Data prediction is also a two-step process. Different from data classification, the attribute values ​​that need to be predicted are continuous and ordered; while the attribute values ​​that need to be predicted for classification are discrete and unordered. A predictor is similar to a classifier and can also be viewed as a map or function y = f(x), where x is an input tuple and the output y is a continuous or ordered value. As with classification, the test and training datasets should also be independent in prediction tasks. The prediction accuracy is evaluated by using the difference between the predicted value of y and the actual known value for each test tuple r.

2. Questions about classification and prediction

Prepare data for classification and prediction

Preprocessing the data used for classification and prediction, the preprocessing can generally be divided into the following three steps:
(1) Data cleaning. The main purpose is to reduce data noise and handle missing values.

Although most classification algorithms have some mechanism for dealing with noise and missing values, this step helps reduce confusion when learning.
(2) Correlation analysis. The purpose is to remove irrelevant or redundant attributes in the data.

This can speed up the training speed of the classifier and improve the accuracy of the classifier.
(3) Data conversion. The purpose is to generalize or normalize the data.
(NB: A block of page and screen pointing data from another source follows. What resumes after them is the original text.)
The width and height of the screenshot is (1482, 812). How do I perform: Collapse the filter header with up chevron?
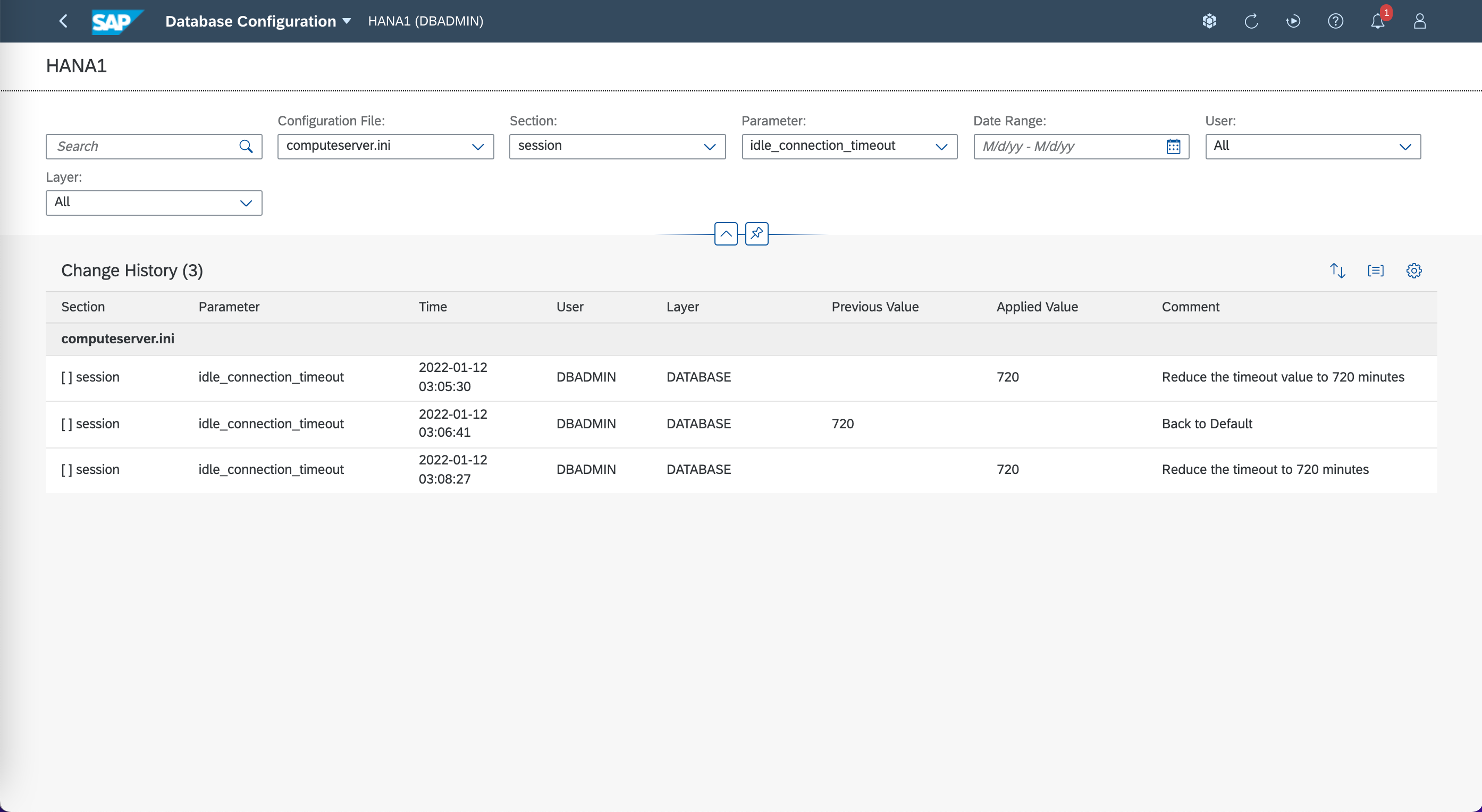tap(726, 233)
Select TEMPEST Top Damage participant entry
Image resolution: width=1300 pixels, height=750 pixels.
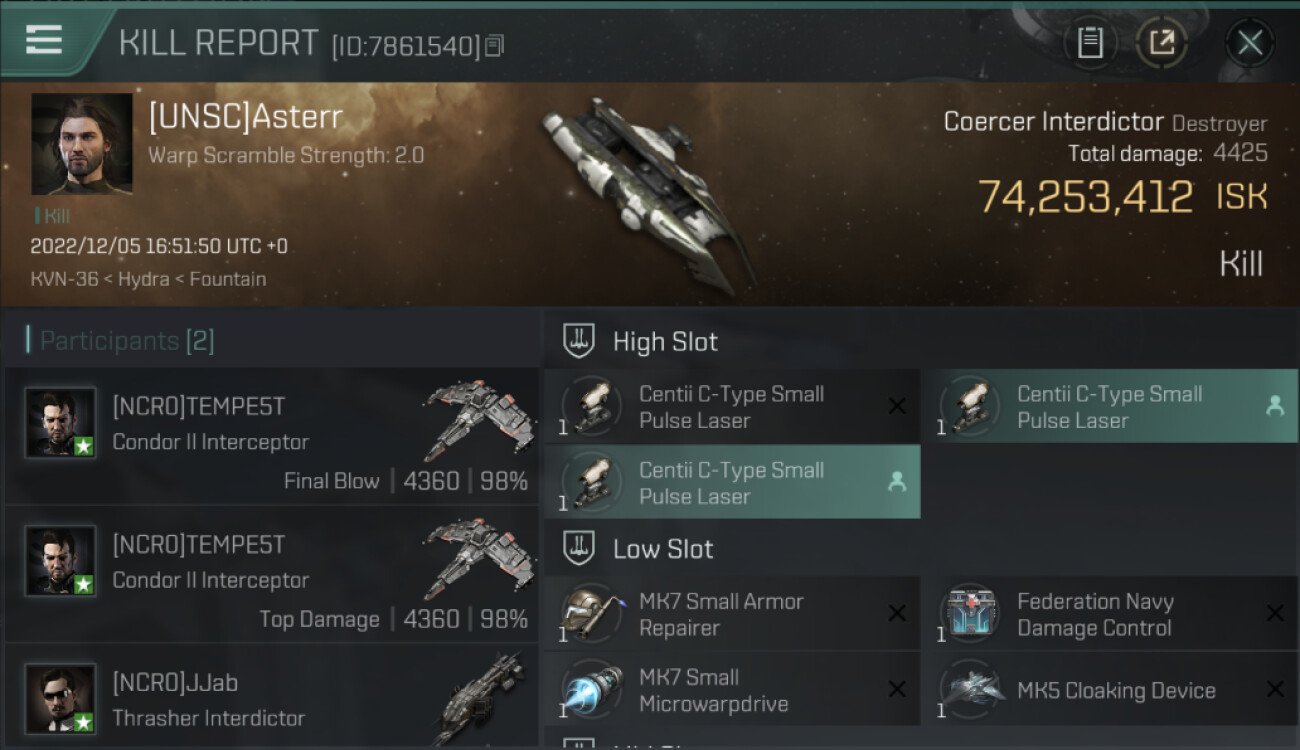tap(272, 574)
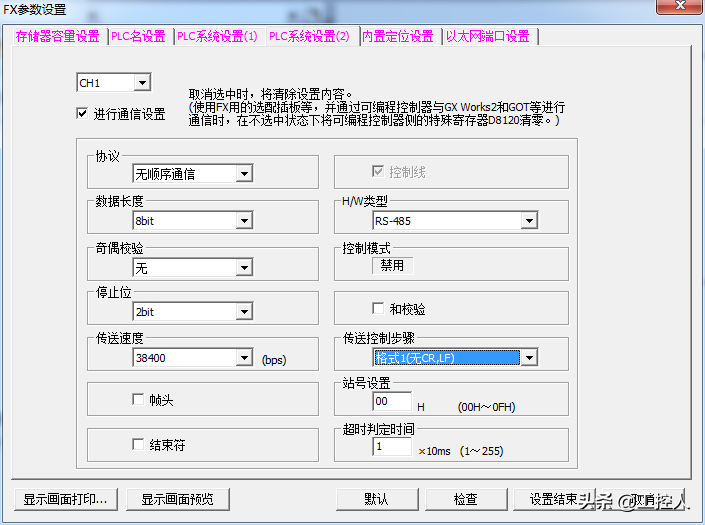Open the PLC名设置 tab
Screen dimensions: 705x525
pos(138,36)
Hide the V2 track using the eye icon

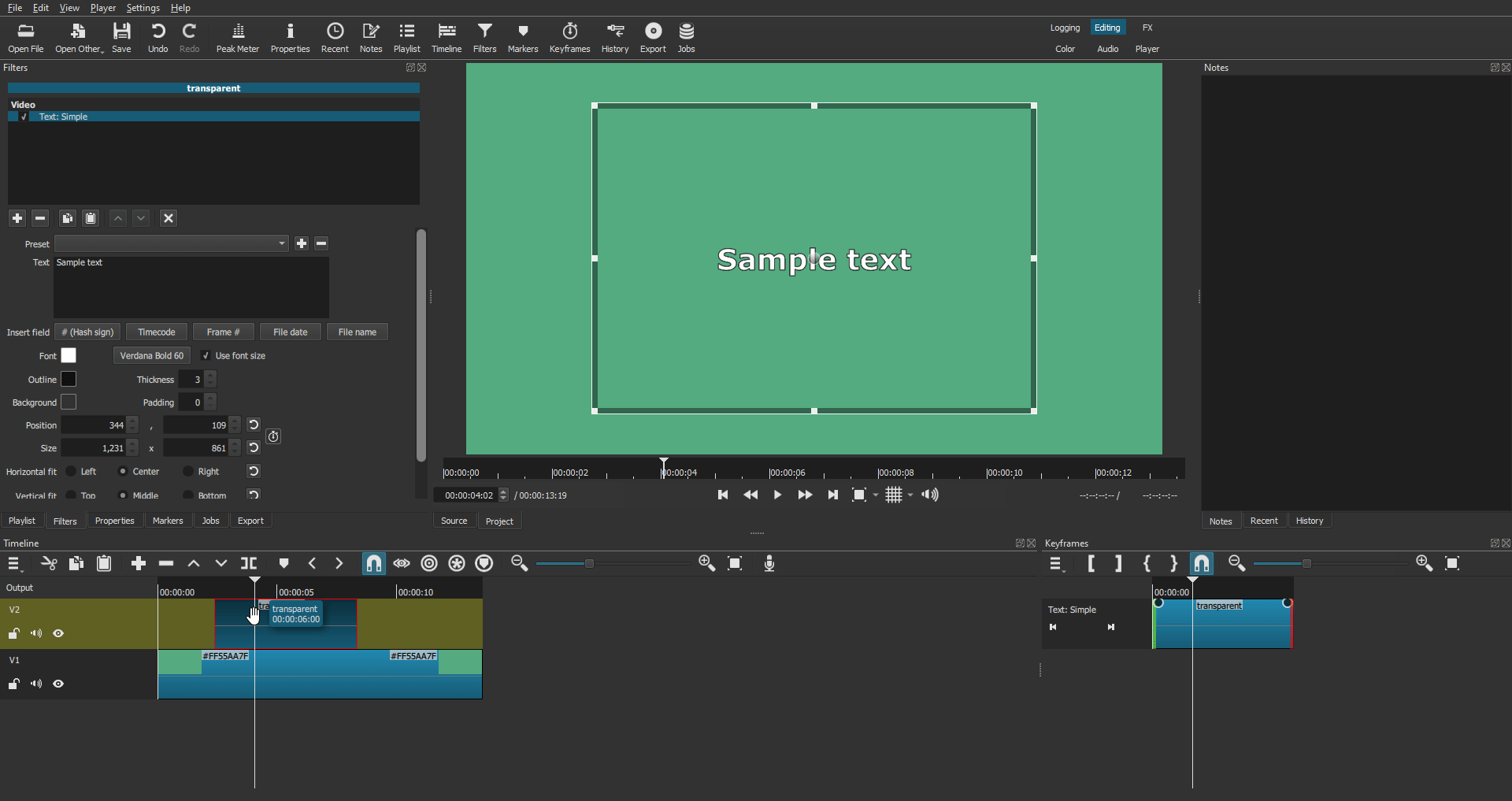(58, 633)
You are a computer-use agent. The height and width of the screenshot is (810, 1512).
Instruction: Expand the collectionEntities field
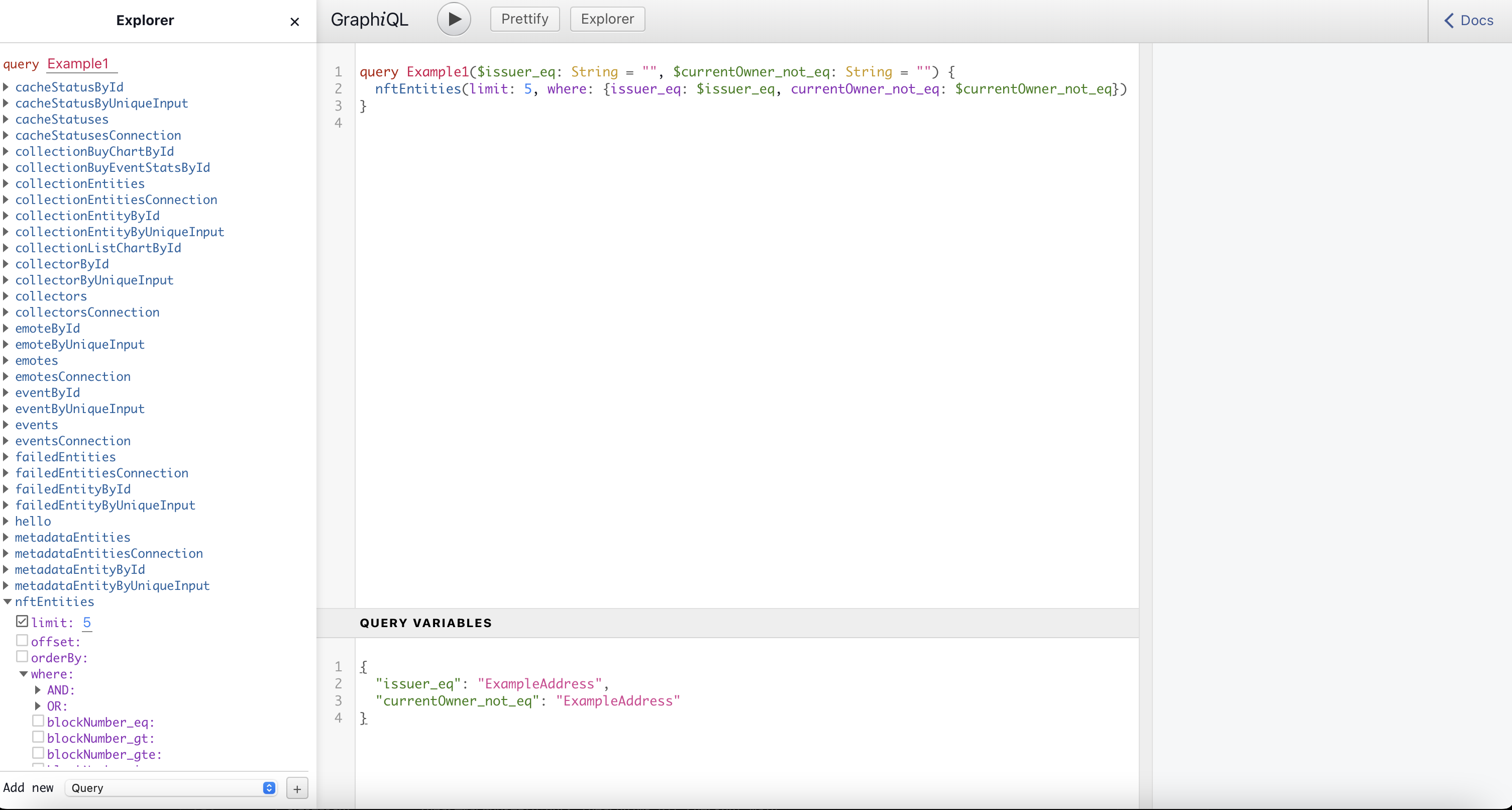(6, 184)
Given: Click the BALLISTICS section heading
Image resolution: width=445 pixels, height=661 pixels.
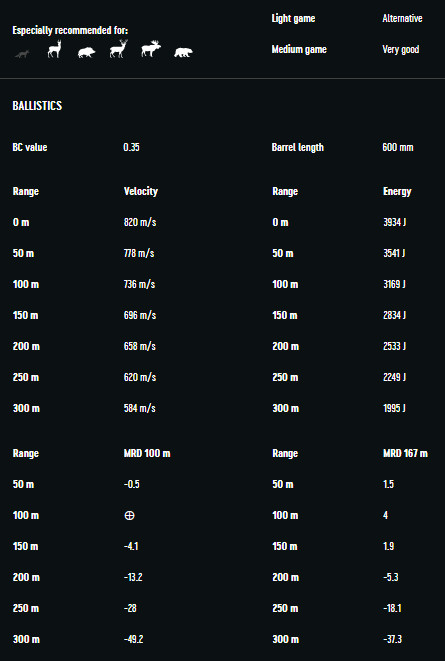Looking at the screenshot, I should point(37,105).
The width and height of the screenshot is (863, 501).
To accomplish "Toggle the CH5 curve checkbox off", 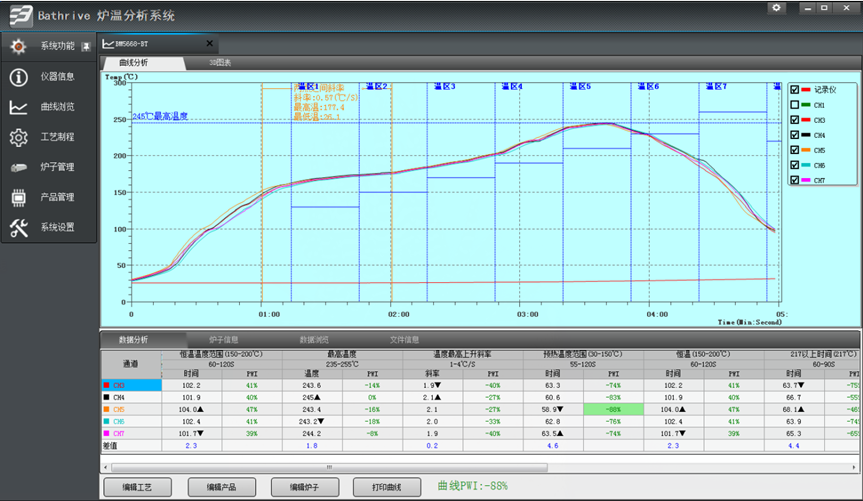I will (x=794, y=150).
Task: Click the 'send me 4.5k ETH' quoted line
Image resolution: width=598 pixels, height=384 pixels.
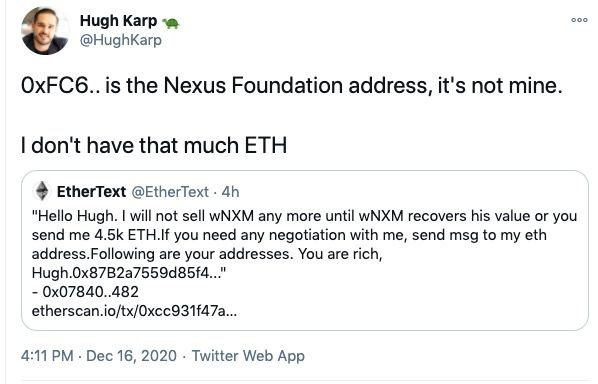Action: (x=95, y=235)
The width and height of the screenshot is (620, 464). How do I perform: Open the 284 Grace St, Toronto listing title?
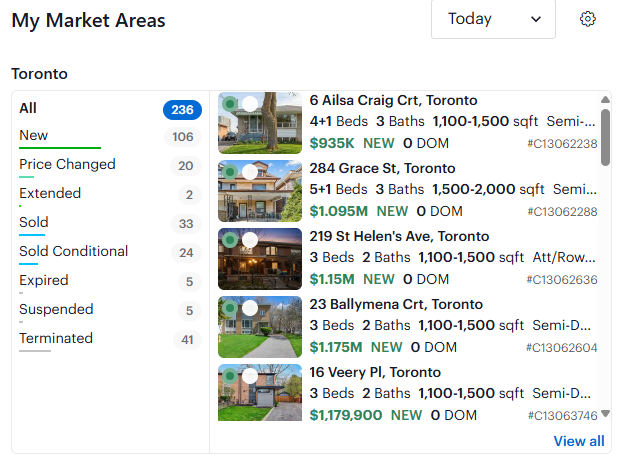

This distance measurement method can avoid the influence of different initial value ranges of different attributes on the measurement results.

Evaluate classification and prediction methods

(1) Accuracy rate.

Classification accuracy refers to the ability of a classifier to predict the class label of a new or previously unseen data tuple. The accuracy of a predictor refers to how accurately the predictor guesses the predicted attribute values ​​of new or previously unseen data tuples.
(2) Speed.

Refers to the time overhead of building a model (training) and using the model (classification/prediction).
(3) Robustness.

Refers to the ability of a classifier or predictor to handle noisy or missing value data.
(4) Scalability.

Refers to the processing power of large-scale data, classifiers or predictors.
(5) Interpretability.

Refers to the degree of understandability and insight provided by a classifier or predictor.

The accuracy and error rate of a classifier or predictor on a detection set are two commonly used metrics. The accuracy rate on the detection set refers to the proportion of tuples in the detection set that are correctly classified or predicted. In contrast, the error rate on the detection set refers to the proportion of tuples in the detection set that are misclassified or predicted.

confusion matrix

 A useful tool for analyzing situations where a classifier recognizes different tuples.

True (TruePositives) refers to positive tuples correctly labeled by the classifier.TP

True Negatives are negative tuples that are correctly labeled by the classifier. TN

False Positives are mislabeled negative tuples, FP

FalseNegatives are mislabeled positive tuples. FN

Correct rate:

\frac{TP+TN}{TP+FN+FP+TN}

Accuracy:

\frac{TP}{TP+FP}

Evaluation accuracy

Hold, random subsampling, and cross-validation are commonly used techniques for evaluating accuracy based on random sampling of given data. The use of these techniques will increase the overall computational overhead, but will benefit the model selection.

The hold method is the default method for general discussion of accuracy. This approach splits the given data into two separate sets: a training dataset and a testing dataset. Generally, 2/3 of the data is used as the training data set, and 1/3 of the data is used as the test data set. The training data set is used to build the model, while the accuracy is evaluated by the test data set.

The random subsampling method is a simple variant of the hold method, which repeats the hold method k times, and the overall accuracy estimate takes the average of the accuracy for each iteration.

In the k-crossover test, the initial data is randomly divided into k mutually disjoint subsets S1, S2,..Sk, and the size of each subset is approximately equal. Training and testing are performed k times. At the i-th iteration, the subset Si is used as the test set, and the remaining subsets are used to train the model.